暗記のコツ: 「脱水の5つのS」で覚えましょう!
Skin(皮膚ツルゴール低下)、
Sunken eyes(眼窩陥凹)、
Sunken fontanelle(大泉門陥凹・乳児)、
Salivation decreased(口腔粘膜乾燥)、
Specific gravity(尿比重上昇)。Ca(カルシウム)はこのリストに入りません!

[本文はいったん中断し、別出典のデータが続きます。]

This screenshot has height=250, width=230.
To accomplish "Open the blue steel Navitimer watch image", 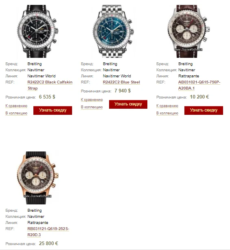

国試頻出ポイント: 脱水のアセスメントは毎年のように出題される超重要テーマです。特に「小児の脱水」と「高齢者の脱水」の観察項目の違い(小児では大泉門陥凹、高齢者ではせん妄の出現など)も併せて学習しましょう。また、体重減少率(3%:軽度、5-10%:中等度、10%以上:重度)と症状の関連は必ず暗記してください。
出題パターン注意!: 単純な知識問題(「脱水の観察項目はどれか」)に加え、事例問題(「この患者さんの脱水の重症度はどれか」「輸液の種類として適切なのはどれか」)や、電解質異常との組み合わせ問題も頻出です。「血中カルシウム」という選択肢は、脱水とは関係ないことをしっかり覚えておけば、一発で正解を選べる落とし穴問題です。